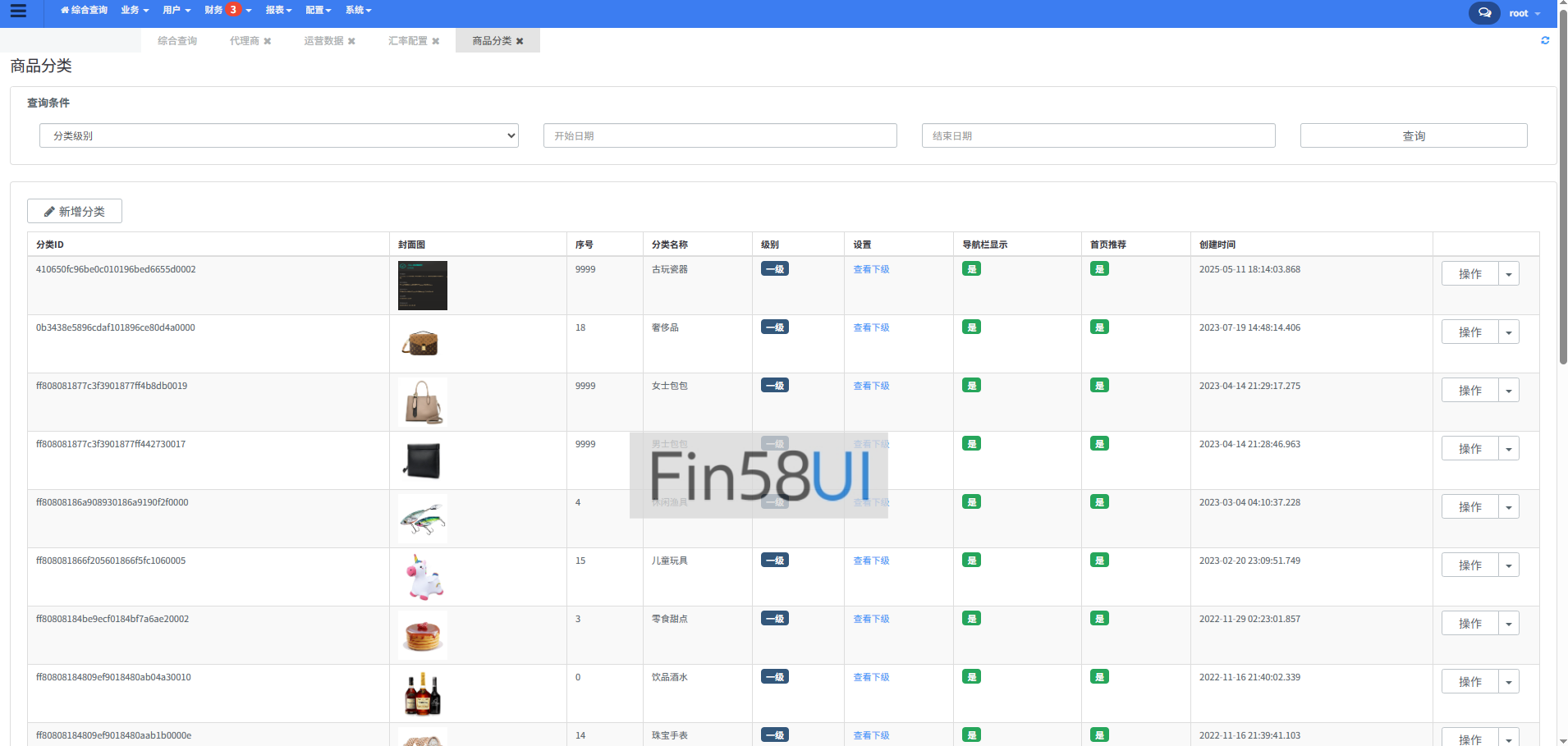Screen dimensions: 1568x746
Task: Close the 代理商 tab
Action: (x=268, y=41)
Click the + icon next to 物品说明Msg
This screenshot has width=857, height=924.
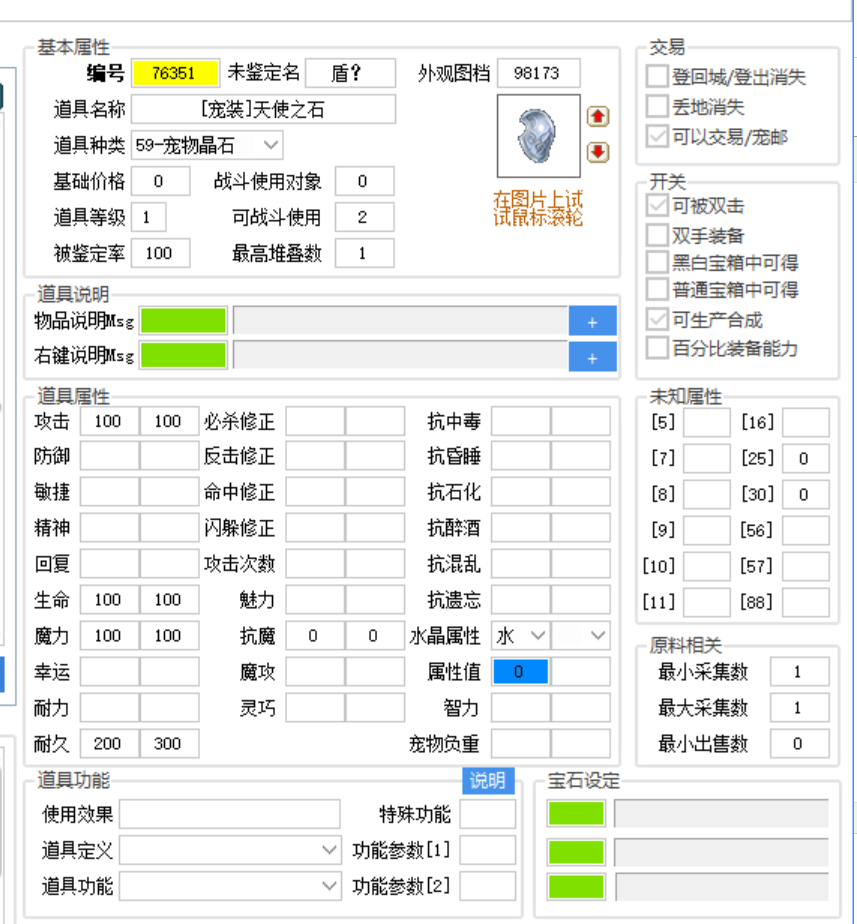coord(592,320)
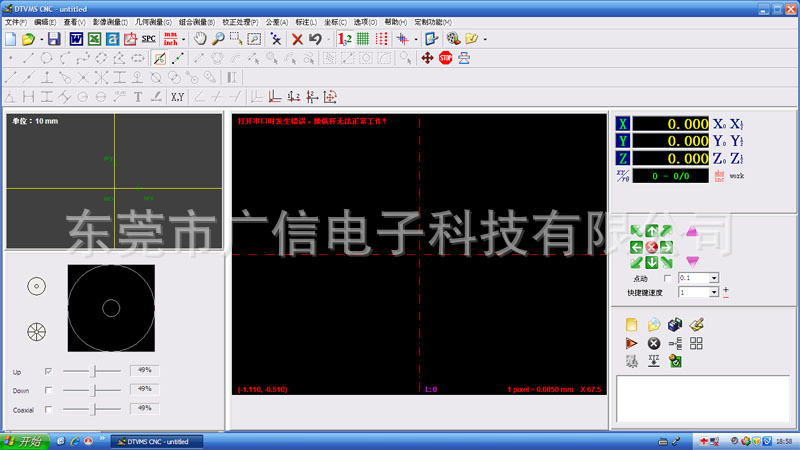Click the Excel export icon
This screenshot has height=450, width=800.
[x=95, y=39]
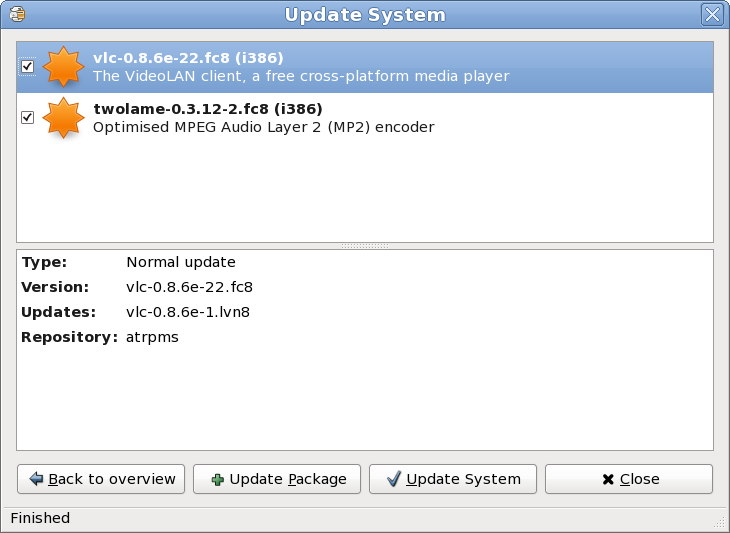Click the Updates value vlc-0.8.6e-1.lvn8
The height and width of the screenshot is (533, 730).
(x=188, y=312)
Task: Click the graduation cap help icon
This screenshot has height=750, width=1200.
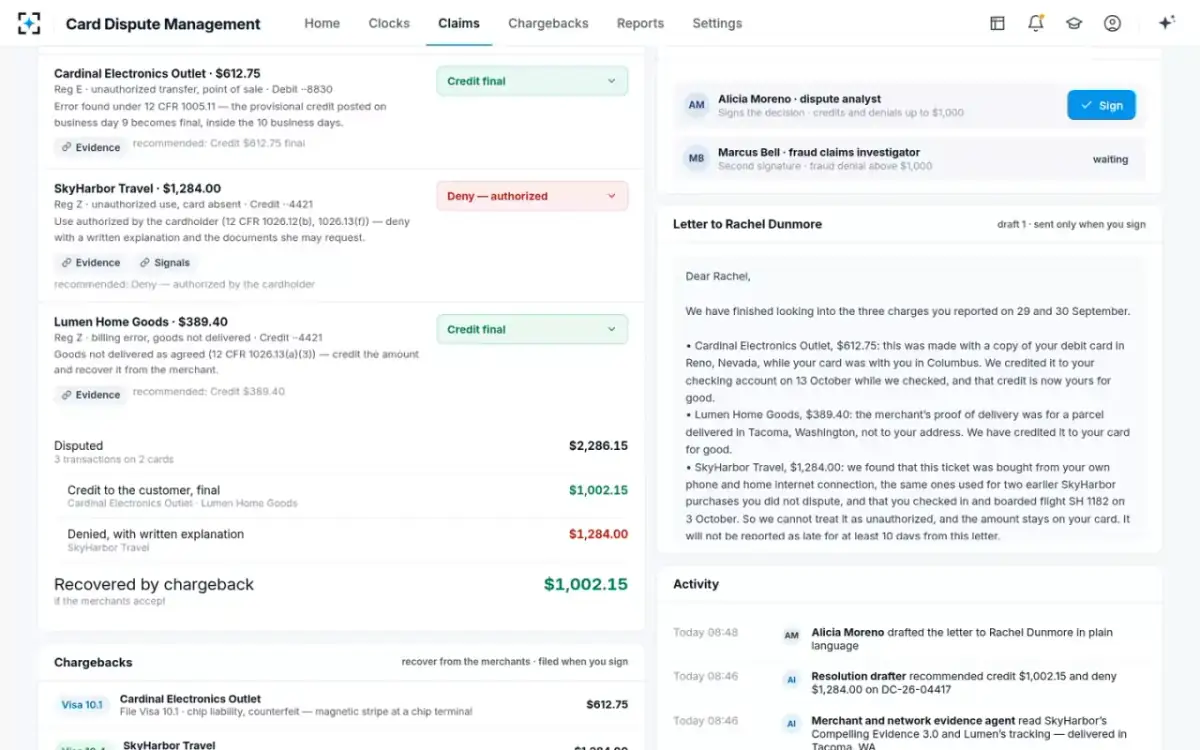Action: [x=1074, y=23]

┄┄┄┄┄┄┄┄┄┄┄┄┄┄┄┄┄┄┄┄

◆ EXERCISE INSTRUCTIONS
Copy every entry above line for line, without changing any wording or numbers, and leave the pictures out of your copy.

◆ EXERCISE OUTPUT
Screen dimensions: 1568x746
Task: Close the 代理商 tab
Action: (x=268, y=41)
Click the + icon next to 物品说明Msg
This screenshot has width=857, height=924.
coord(592,320)
Click the Excel export icon
This screenshot has height=450, width=800.
[x=95, y=39]
Click the Updates value vlc-0.8.6e-1.lvn8
The height and width of the screenshot is (533, 730).
(x=188, y=312)
Task: Click the graduation cap help icon
This screenshot has height=750, width=1200.
Action: [x=1074, y=23]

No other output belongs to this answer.